中東を原産地とする代表的な植物・作物
肥沃な三日月地帯を抱えた文明発祥の地・中東ですが、この地を原産地とする植物・作物として、以下のものが知られています。どれも、人類の歴史の中でその後他の地域でも栽培されることになるポピュラーな植物で、また人類の食生活に深く根ざした作物でもあります。
- カラスムギ(エンバク)、アマ、ベニバナ、イチジク、ザクロ など
カラスムギ(烏麦、英名:Common wild oat、学名:Avena fatua)
イネ科カラスムギ属の越年草、またはカラスムギ属の総称としても「カラスムギ」と呼ばれます。
原産地は、ヨーロッパから西アジアにかけての地域とされます。
また、カラスムギ属の中でも、和名「エンバク」と呼ばれる種は、地中海沿岸から、中東の肥沃な三日月地帯、中央アジアの地域が原産地とされます。
– エンバク(燕麦、英名:oat、学名:Avena sativa)
エンバクは、イネ科カラスムギ属の一年草。種子は穀物として利用されてきましたが、小麦に比べたんぱく質や脂質が多く、近年では健康食品としての扱いもあります。“オートミール”として全粒粉で食べられることが多いようです。
現代でも、原産地の地域には、野生のエンバクがよく見られます。
アマ(亜麻、英名:Flax または
Linseed、学名:Linum usitatissimum)
アマはアマ科の一年草ですが、園芸用のアマには多年草もあります。
大麻(ヘンプ)とはまったく別の種になります。
原産地は、コーカサス地方から中東にかけての地域で、中東やユーラシア大陸西域では古代から栽培もされていました。
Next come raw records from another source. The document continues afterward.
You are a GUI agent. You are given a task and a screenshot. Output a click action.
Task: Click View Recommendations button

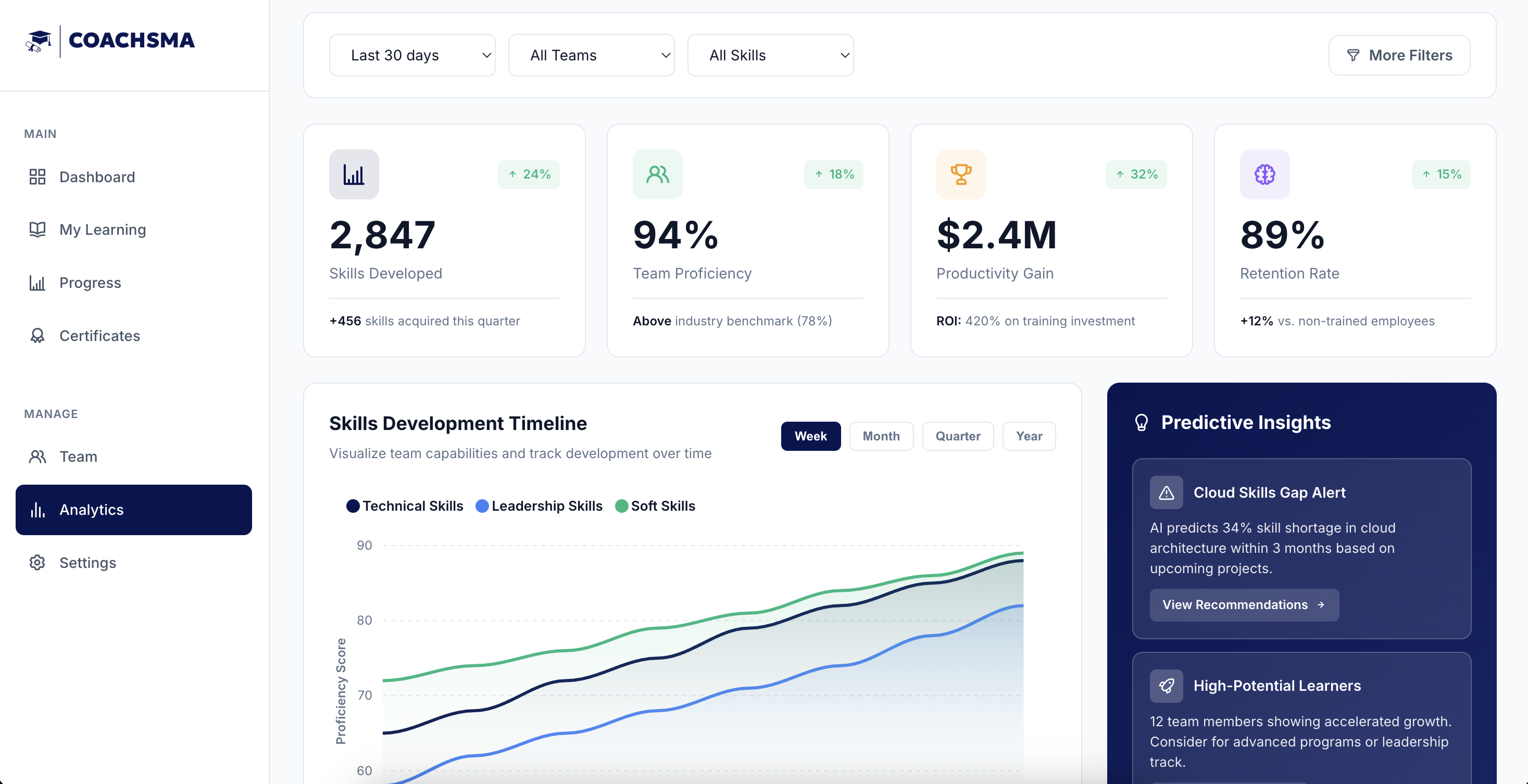pos(1243,604)
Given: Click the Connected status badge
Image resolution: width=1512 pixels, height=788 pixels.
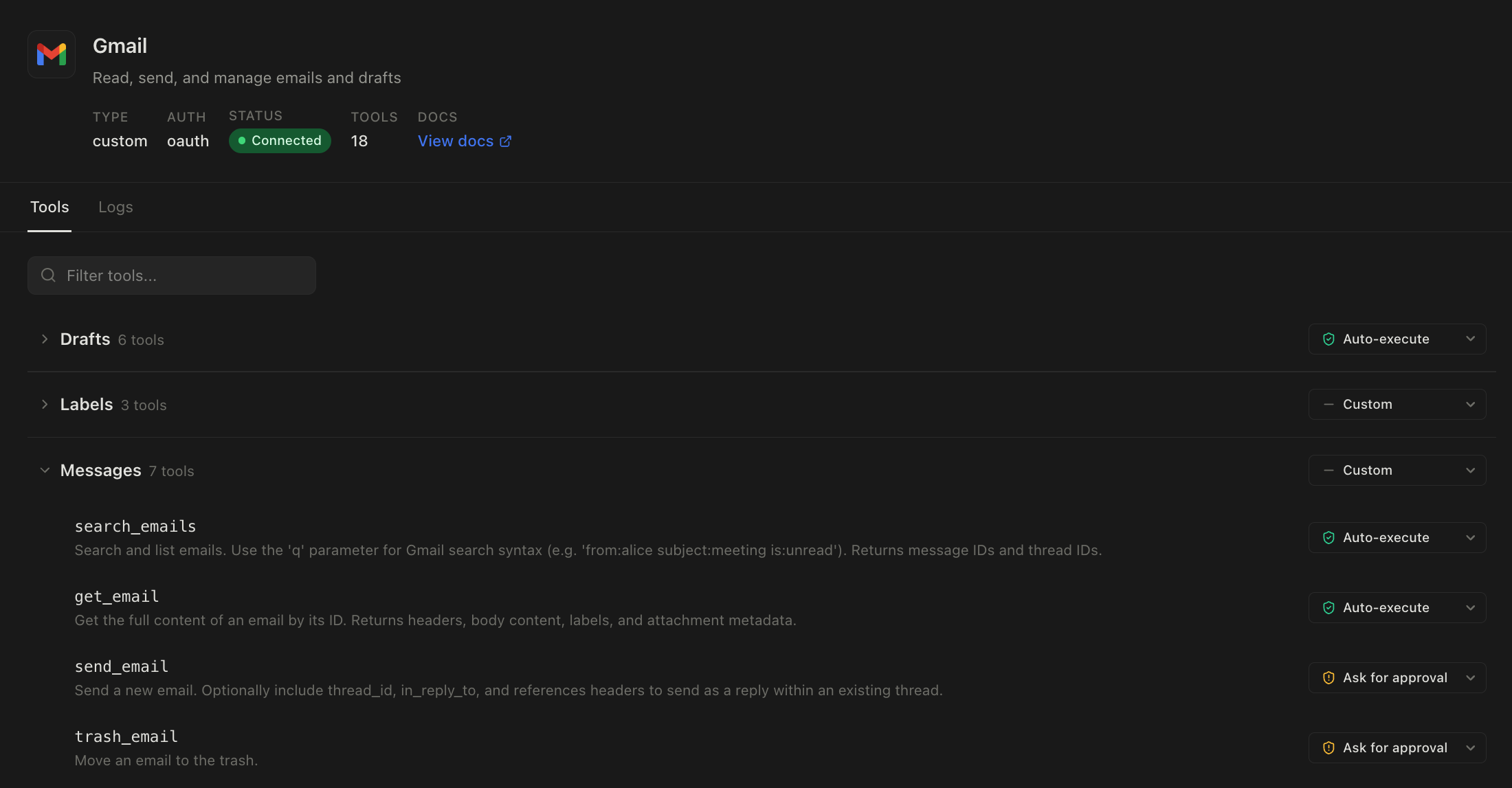Looking at the screenshot, I should pyautogui.click(x=280, y=141).
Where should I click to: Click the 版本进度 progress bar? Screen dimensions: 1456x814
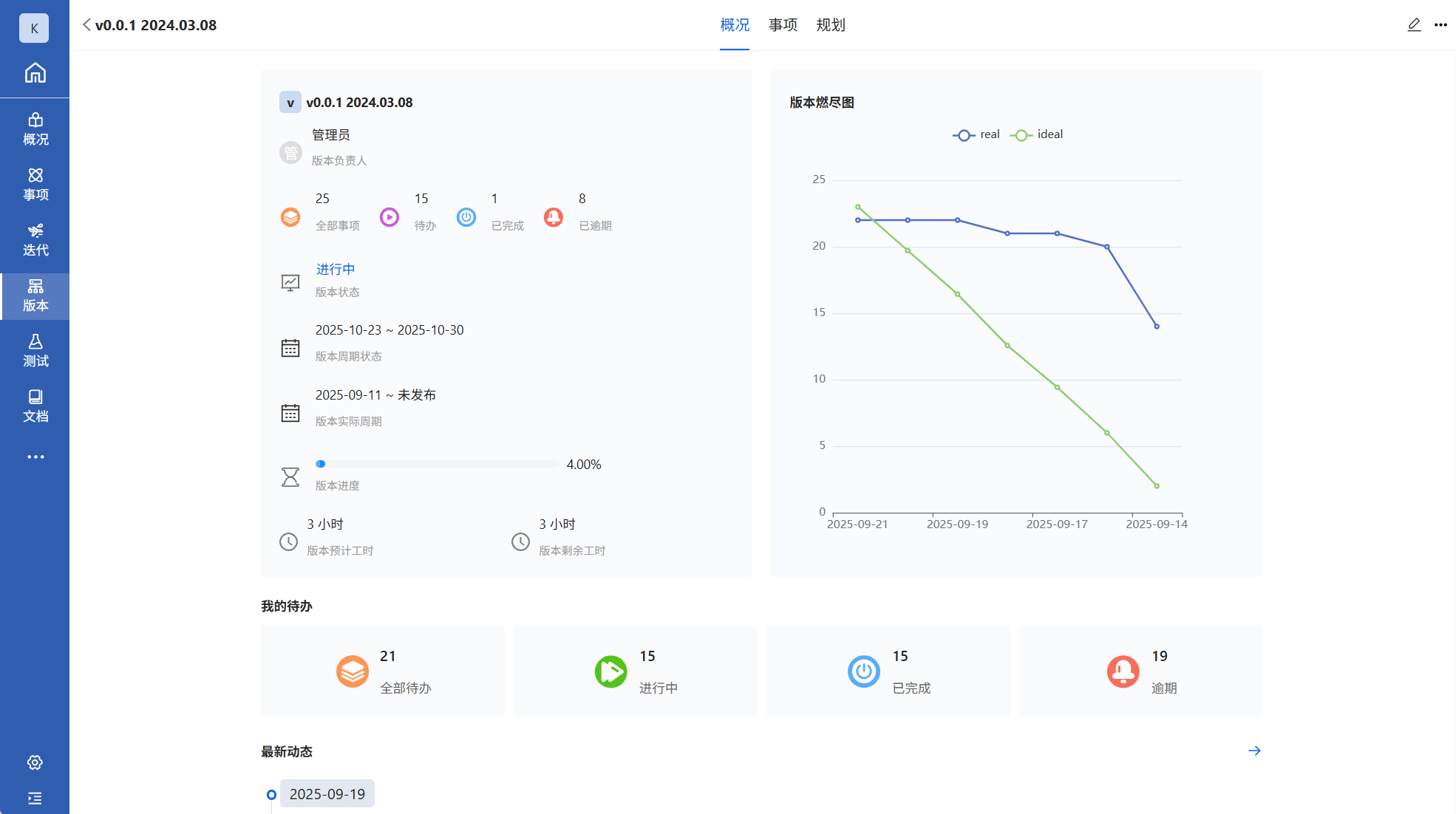point(437,464)
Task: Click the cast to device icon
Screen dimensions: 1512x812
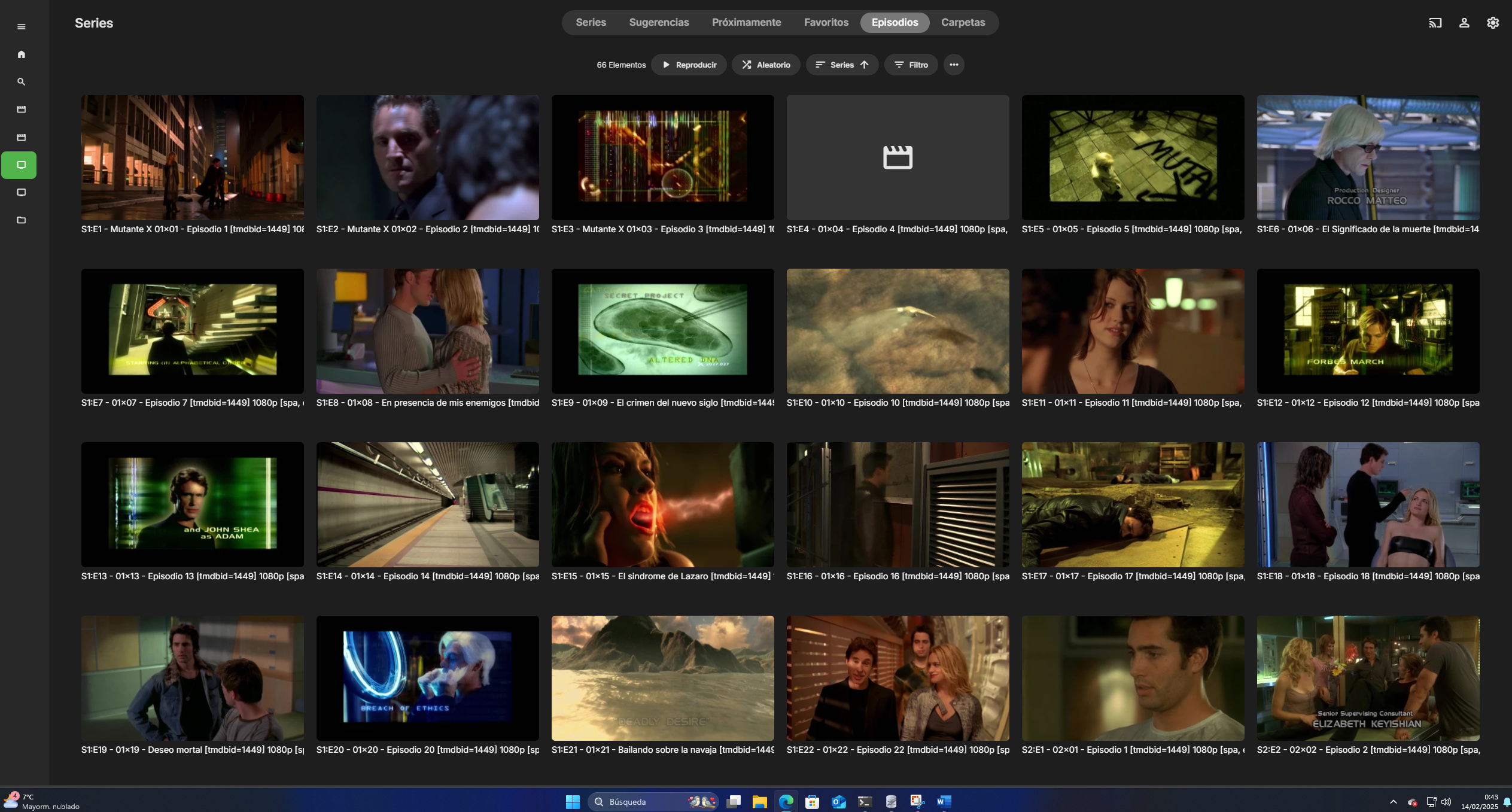Action: (1435, 23)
アマから取れる油(亜麻仁油)は、昨今では、α-リノレンなどの不飽和脂肪酸が豊富なため、健康食品として人気が高くなっています。
ベニバナ(紅花、英名:Safflower、学名:Carthamus tinctorius)
ベニバナは、キク科ベニバナ属の一年草、または越年草。主に、紅色の染料として、また食用油の原料として栽培されています。
高さ1mほどに成長し、6~7月に花を咲かせます。はじめ鮮やかな黄色の花で、徐々に赤色に変化していきます。
原産地は、古くから栽培されていたエジプトであろうと考えられていますが、その他にも、ナイル川流域や、ベニバナの近縁の野生種の多い近東という説もあります。
古代から世界各地で栽培されていおり、エジプトでは、ミイラの布を黄色く染めるためにベニバナが利用されました。
イチジク(無花果、映日果、英名:fig tree、学名:Ficus carica L.)
イチジクは、クワ科イチジク属の落葉高木ですが、一般にはその果実を指すことも多く、“不老長寿の果物”とも呼ばれる植物です。
原産地はアラビア南部とされます。
原産地に近いメソポタミアでは6千年以上前から栽培されており、エジプトやギリシアでは紀元前から栽培されていました。現代でも、比較的乾燥した地域で、栽培されています。
イチジクの果実には、ビタミン・ミネラル類が豊富に含まれ、また整腸作用があることでもよく知られます。
便秘時の緩下剤としてや、去痰剤として、また滋養強壮を期待しても利用されてきました。
ザクロ(石榴、柘榴、若榴、英名:pomegranate、学名: Punica granatum)
ザクロは、ミソハギ科ザクロ属の落葉小高木。また、その果実のことを指す場合もあります。
原産地についてはいくつかの説があり、西南アジア(トルコあるいはイランから北インドのヒマラヤ山地)の説、南ヨーロッパの説、さらに北アフリカ(当時栄えた都市カルタゴなど)の説がありますが、もっとも有力なのは、ペルシア湾東方の「ザグロス山脈」という説です。ザグロス山脈の名称から、「ザクロ」の呼称となった(「石榴」と表記)とも言われます。
現在では世界各地で栽培されていますが、それでも中東はザクロの栽培地としてポピュラーです。
ザクロの果実は食用として生食されますが、その他にも、中東や北インド、メキシコなどでは、果肉の粒を煮込む料理があります。
イランでは、果汁を煮詰めて調味料とされます。
ザクロは、その様々な部位が薬用として古くから利用されてきました。例えば、樹皮・根皮は乾燥させ、条虫の駆除薬とされたことが、ディオスコリデスの『薬物誌』にも記載されています。果皮も乾燥させ、樹皮・根皮と同じように利用されました。
そのほか、花は出血した傷の治療に利用されたことも、『薬物誌』に記されています。